And so everybody on earth of all ages stopped loving their parents. But the results of this were subtler, for it’s nature’s way for children to be ungrateful to their parents and to take them for granted. Younger children continued whining and behaving badly, as always. Older children with older parents simply continued putting off that phone call to the folks that they’d been delaying anyway. Millions quit jobs they’d chosen to please their parents. Greeting card manufacturers went out of business, and there were millions of instances of children killing their parents to speed up their inheritances; courts around the world became bogged down with murder cases.
Barry phoned Brenda. “You win.”
“It’s not about me winning. It’s about you understanding what you did to me and what you did to that dog.”
“Oh God, I can’t believe you’re still harping on that.”
Brenda sighed. “You really are a prick.” And then, in a rash moment, she said, “I wish that everybody on earth would stop loving everybody else.” Her wish was granted, and there was no wish left to undo it. The world turned into a planet of loners—a planet of Unabombers, hermits and recluses, people doomed to being solitary without the possibility of solitude, a world without hope.
Good
, thought Brenda.
I like it this way. Now everybody knows what it feels like to be me.

HARJ

“That is not what I would call a happy ending. Poor Brenda and poor Barry. Had it not been for their selfishness and their hunger for power and control, they might have found the courage to make the big changes in their life,” I said.

“I have to add,” Zack said, “that I didn’t ejaculate inside my brain over that one.”

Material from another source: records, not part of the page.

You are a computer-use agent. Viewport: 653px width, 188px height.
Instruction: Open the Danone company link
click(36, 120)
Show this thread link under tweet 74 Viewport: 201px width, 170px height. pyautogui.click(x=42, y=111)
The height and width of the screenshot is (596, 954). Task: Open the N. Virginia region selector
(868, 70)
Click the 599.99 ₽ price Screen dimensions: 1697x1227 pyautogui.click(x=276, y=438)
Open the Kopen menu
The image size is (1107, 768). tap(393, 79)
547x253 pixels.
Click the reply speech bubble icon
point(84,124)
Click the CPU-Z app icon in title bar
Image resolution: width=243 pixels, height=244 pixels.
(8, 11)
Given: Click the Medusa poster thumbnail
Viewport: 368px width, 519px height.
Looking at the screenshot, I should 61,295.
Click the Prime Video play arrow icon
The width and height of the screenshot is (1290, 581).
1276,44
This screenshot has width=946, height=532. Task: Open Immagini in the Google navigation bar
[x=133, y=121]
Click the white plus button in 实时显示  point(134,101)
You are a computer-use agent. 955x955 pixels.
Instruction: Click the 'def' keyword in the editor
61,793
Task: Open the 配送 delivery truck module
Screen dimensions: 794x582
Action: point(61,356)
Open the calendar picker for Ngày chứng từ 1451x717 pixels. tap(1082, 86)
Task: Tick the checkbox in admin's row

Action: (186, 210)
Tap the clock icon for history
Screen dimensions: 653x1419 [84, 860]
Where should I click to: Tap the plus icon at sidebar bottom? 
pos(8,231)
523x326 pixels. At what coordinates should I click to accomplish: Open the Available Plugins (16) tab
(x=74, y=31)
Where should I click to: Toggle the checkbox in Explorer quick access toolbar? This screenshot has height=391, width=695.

“Screw both of you. Unhappy endings are just as important as happy endings. They’re an efficient way of transmitting vital Darwinian information. Your brain needs them to make maps of the world, maps that let you know what sorts of people and situations to avoid. In any event, I will now tell my story, which, in a funny way, is connected to yours. It is called ‘The Man Who Lost His Story.’”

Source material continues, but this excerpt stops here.